DOCUMENT SECTION:
============

# Ice Augers - what are you using?



## OHeyes (Dec 25, 2017)

Thinking of getting a new auger (currently using a hand auger). What are you using and what would you buy if you had to get a new one - battery, propane, or gas? I'm thinking propane may be my choice.


----------



## Evinrude58 (Apr 13, 2011)

Other than a couple hand augers I have a gas auger which is great for thick ice but are heavy. For around here a battery would be plenty. Pro they are light and I suppose the drill can be used for other things too. Con have heard there can be issues with it twisting and causing wrist injuries. Propane are pretty good too but never caught on because they came out at basically the same time as battery ones. Probably will convert to a battery in the next few years.


----------



## bumpus (Jan 17, 2015)

I have the eskimo hc40 no complaints from me it seems to sip the propane and cuts like it should


----------



## 82441 (Sep 6, 2019)

I have a Jiffy Xtreme 8 in propane auger. Nice and quiet and dependable


----------



## Fish2Win (Jan 21, 2009)

Nils power auger!! Lightest and fast cutting.


----------



## chumthrower (Mar 15, 2006)

OHeyes said:


> Thinking of getting a new auger (currently using a hand auger). What are you using and what would you buy if you had to get a new one - battery, propane, or gas? I'm thinking propane may be my choice.


The Jiffy has been the workhorse for years but we went to the lithium powered batteries a couple of years ago and never looked back. No more mixing fuel or fuel on your gloves, etc etc. I’ve popped 40-50 holes on a single charge. Just about everybody here on PIB has gone to either lithium or propane. The technology can’t be beat. Good luck


----------



## joekacz (Sep 11, 2013)

============

DATA SECTION:

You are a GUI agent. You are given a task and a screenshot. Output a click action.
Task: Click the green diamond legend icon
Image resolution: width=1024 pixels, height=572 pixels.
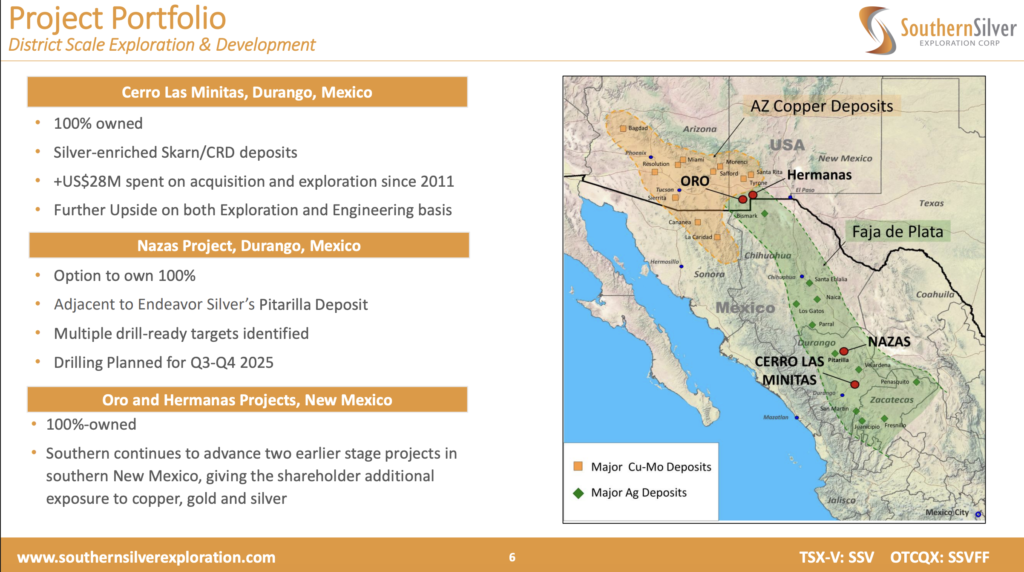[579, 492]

============

REQUIRED WORK: Reproduce the part of the ice auger thread that opens with the words containing "## Evinrude58 (Apr" and closes with "next few years.". Work only from the ice auger thread, not from the material.

EXERCISE OUTPUT:
## Evinrude58 (Apr 13, 2011)

Other than a couple hand augers I have a gas auger which is great for thick ice but are heavy. For around here a battery would be plenty. Pro they are light and I suppose the drill can be used for other things too. Con have heard there can be issues with it twisting and causing wrist injuries. Propane are pretty good too but never caught on because they came out at basically the same time as battery ones. Probably will convert to a battery in the next few years.